Баба Лида потирала стол полными грубыми руками.
– Я тебе секрет один скажу, теперь-то уж не расстрелят, – бабушка задрала мечтательно подбородок вверх. – Все мы не те, кем кажемся.
– Как это?
– Я ведь с дворян. С господ.
– Вы?
– Деда-то мого расстреляли, а мамку мою – дочурку евоную пятнадцати лет – камердинер с дома вызволил и в село увез. Там своей дочерью записал – Потаповой. Она вумная была – страсть. В те времена ликпункты, заместо школ, – вот в ем она работала. Но в девках не засиделась. Отец мой – председатель холхоза. Мать – неженка, худосочная, рано к Богу ушла. Я с отцом осталась. Потом Хресна меня в Москву позвала. Сама на завод хлопчатобумажный устроилась. И меня пертянула к себе. А тут война… Завод переделали. Хлопковую целлюлозу для пороху делали. А после войны замуж вышла. Муж молчалив оказался. Он и ухаживал-то как: стоит у общежития мого и смоотрит в окна. Не хуже Графа. Так за всю жисть ни разу и не сказал о любви. Черт его знат, любил ли? Хоть бы словечко когда сказал про то. А я, знашь, как дура жила и не спрашивала. А время ж оно – хитрое, никогда не угадашь, когда смерть приберет. Муж память потом потерял, а молодой ишо был – сорок семь всего. Сыскали мы его через три месяца. А он рвется из дому. Не помнит никого – ни дочерей, ни мене. Ночью подымусь с постели – нет его. Вниз сбегу – на кухне стоит, в окна смоотрит. Поворотится, чужим взглядом глядит и говорит:
– Что вы врете мне все. У меня другая семья. Что вы скрываете от меня? Я домой хочу. К жене, – а сам красииивый, виски сединой, как мукой, сыпаные. Гляжу на него – и сердце кровью обливается – он же меня, считай, молодой не видал. Вот она я, перед ним, – с поплывшей кожей, с морщинами у рта, с телом стареющим – самой себе вусмерть противна. Коли б помнил, кем я была, и как он стоял в мороз тридцатиградусный под окнами моими.
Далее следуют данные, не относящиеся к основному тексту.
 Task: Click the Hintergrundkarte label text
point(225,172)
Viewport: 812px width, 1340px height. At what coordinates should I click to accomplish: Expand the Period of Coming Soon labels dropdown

Баба Лида быстрым движением грубой руки пригладила назад пушок седых волос.
– Да что уж я, старая, о любви какой-то говорю. Помирать пора, а я все невестюсь. А муж быстро после того помер. Знашь, вот после того разговора словно ниточка какая супружья меж нами оборвалась. Притяженья не осталось земного. Фьюить – и к Богу.
Бабушка снова принялась потирать стол полными руками с пожелтевшей, толстой, словно корка, кожей. Грубо вытесанные черты лица, дряблая, уставшая линия щек.
Вот эта пожилая женщина – тучная, большая, такая… деревенская – голубая кровь? Ветвь дворянской линии древнего рода? И предки ее владели землями, дворцами, писали оды, учились у лучших гувернеров страны и в самых престижных заведениях России?